Doing clean installations the old fashioned way can take over 2 hours, and that’s assuming you are sitting there, eagerly waiting to press the “OK” and “Next” buttons on the dozens of command prompts you will be faced with. Once Windows is installed, the updates can take an obscenely long time to download and install. (As of the time of this post, a clean installation of Windows XP Pro Service Pack 3 requires an additional 65 updates after installation!)

We’ve explored several alternatives to doing clean installs without CDs, including several flavors of “no-touch” install gizmos, USB installers, slipstreaming, drive cloning and more, but none come close to the ease of use provided by Windows Deployment Services.

WDS is included in Windows Server 2008, and is the big brother of RIS in earlier server versions. We are running Small Business Server 2008, and installing WDS was as simple as adding a server role and going through a wizard. All of this is designed to work much more seamlessly with Windows Vista or higher. The process is just a bit more involved for Windows XP, but I’ll show you details about that later. This knowledge base article made my life very easy after reading a lot of other tutorials.

– Add the WDS server role and follow the wizard.

You need to be running Active Directory, DHCP and DNS on your network, and it makes life easier if the DHCP server is on the same server that you are running WDS on. The wizard will make the appropriate changes for you, and once it’s done, you can try a PXE network boot on a machine on your network. Through DHCP, it will locate the WDS server, but there won’t be anything to boot! That brings us to the next step.

There are two types of images stored on the server, Boot images and Install images.

Boot images are what runs on the local computer when you do a network boot. For our purposes, they will launch a mini-windows environment that allows you to choose from the available Install Images on the WDS server. We have used the boot.wim file that is in the /sources folder on a Windows Vista installation CD.

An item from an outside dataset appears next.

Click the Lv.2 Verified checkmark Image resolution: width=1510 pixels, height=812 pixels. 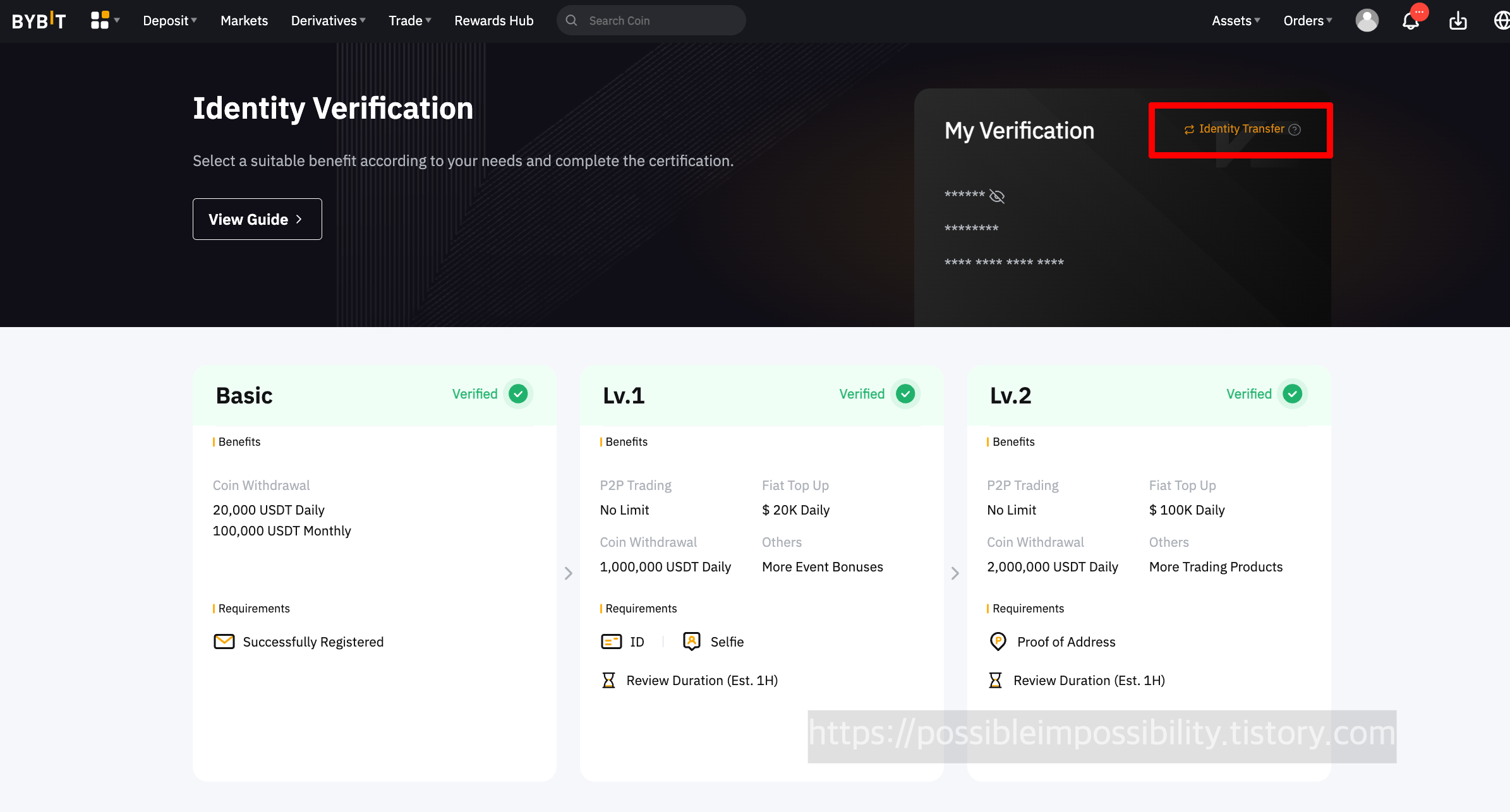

Vista makes life easier and comes with an Install image on it’s CD, so it’s 100% ready to go for network installations. However, the install image on the CD would be just like a clean install and not include any of our programs. To make an install image of our own custom Windows installation, we need to create what is called a capture image.

The capture image is a boot image, but instead of allowing the user to do an installation, it creates an install image from the local Windows installation. WDS creates the capture image based on an existing boot image (confused yet?)

Now, once I have a system set up the way I want, and updated fully, I can network boot the machine, run the capture image, and create an install image for my new reference machine!

To recap:
-Install WDS, add boot image and create capture image.
-Perform a clean installation of Windows XP Pro SP3 OEM, install all updates, add programs
-Download and run Sysprep on the cleanly installed computer (this modifies the Windows Installation so it is “deployable”).
-Shut down Windows and do a network boot, run the Capture Image
-Save the image file for the clean system locally and upload it to the WDS server.

Now we are ready to deploy this fully updated installation of Windows.

Network boot another computer, and run the boot image on WDS. Choose the image I just created, and let her rip!

At this point, all we need to do is maintain good reference installation, update them occasionally, and image them as the older images start to require too many updates.